If I set a box with a black border and a child with a white fill, it overlaps the border of the parent and hides the effect. Setting box-sixing / border-positioning might solve it?
Option to set border positioning
As a temporary fix, I did find that you can set padding on the parent to height of your border and that works for now.
@martincreative This is the intended behavior. We erred on the side of children being visible. If an element is hidden or partially obscured behind the border of it's parent, it's often not clear what exactly is happening.
On the other hand, as you discovered, there's an easy workaround to explicitly specify this behavior using padding. Another workaround would be to create a 0/0/0/0 child freeform element with a border, and make sure it's on top of all its sibilings.

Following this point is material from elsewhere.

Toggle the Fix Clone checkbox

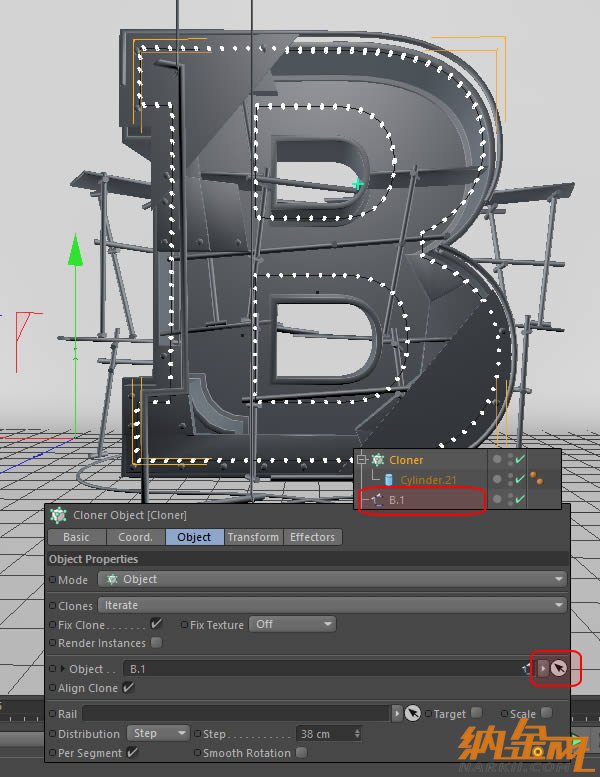click(x=156, y=624)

Zooming out a bit, border positioning is an interesting detail; one of those things that seems pretty simple, but actually raises a bunch of questions.

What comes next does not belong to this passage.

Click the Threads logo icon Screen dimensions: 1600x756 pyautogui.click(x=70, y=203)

Traditional drawing apps usually have an option for positioning: inside, outside, or center. If you pick "center" or "outside," the element's total width doesn't reflect that. Example: a 100px wide box with a 10px outside border still reports as being 100px, not 120px. Is that ideal?
The web/CSS also doesn't have an explicit border positioning property:
- You can set
box-sizing: border-box;
to include borders in the element's total size (essentially: inside). - The default
box-sizing: content-box
means the border size is in addition to the element's size, so awidth: 100px;
div withborder-width: 10px;
actually reports as being 120px wide. - There's no center alignment option without ugly hacks.
iOS' UIViews are even more restricted in terms of border handling: http://stackoverflow.com/questions/15184133/add-a-border-outside-of-a-uiview-instead-of-inside
If we want to preserve high-quality CSS export, things in Subform should probably map well to CSS. (Sketch, for example, just punts on this issue: it exports border: 10px solid red;
and ignores that you specified "inside" or "center".) Is export integrity more important than more nuanced visual control in the design tool?
And beyond just border alignment:
- What about border styles like dashes and dots? CSS also doesn't do these.
- What about multiple borders? How do those position and z-index?
Whatever we ultimately settle on, it also needs to work well in the context of the layout engine. If a border is affecting the positioning of elements, it should be clear how it's happening.
I really appreciate how thorough you guys are thinking through these features, keep it up!